Upon his 1895 marriage, his mother gifted him the Château des Fontaines in Gouvieux near Chantilly. Construction of the château was started by his father in 1879 by architect Félix Langlais according to his father's designs. Not completed at the time of his father's death in 1881, it was finished by his mother in 1882.

Although he was the owner of the château, Henri rarely visited and it remained his mother's summer residence until her death in 1931. Henri's son, Philippe, however, reportedly spent his summers at the château with his grandmother. It was also occupied by the Nazis during World War II, and was sold to the Jesuits in 1946 who set up a library and research center there. It was acquired by the consulting firm Capgemini in 1998 and remains owned by them to this day.

● **Data shown**:
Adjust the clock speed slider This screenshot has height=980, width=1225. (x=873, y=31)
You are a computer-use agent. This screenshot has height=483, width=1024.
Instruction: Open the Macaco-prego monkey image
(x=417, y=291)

● **Work order 1**:
Quote the passage about the Château des Fontaines word for word, starting with "Although he was" and going on through "to this day.".
● **Work order 2**:
Extend the passage about the Château des Fontaines, picking up after its final sentence.

● **Written response 1**:
Although he was the owner of the château, Henri rarely visited and it remained his mother's summer residence until her death in 1931. Henri's son, Philippe, however, reportedly spent his summers at the château with his grandmother. It was also occupied by the Nazis during World War II, and was sold to the Jesuits in 1946 who set up a library and research center there. It was acquired by the consulting firm Capgemini in 1998 and remains owned by them to this day.

● **Written response 2**:
===Castel Beau Cèdre===
Rothschild also acquired Castel Beau Cèdre (also known as Castel Beau Cidri), an estate in Jouxtens-Mézery, Vaud, Switzerland. The château on the estate had been built in 1770 by Lausanne architect Gustave Wanner. Also on the estate was a working farm with buildings constructed between 1872 and 1891 by the agronomist Gustave Auberjonois. Rothschild furnished the house with furniture supplied to Princess Pauline Borghèse for her Paris residence at Hôtel Borghèse and later acquired by the Duke of Wellington as the British Embassy in Paris.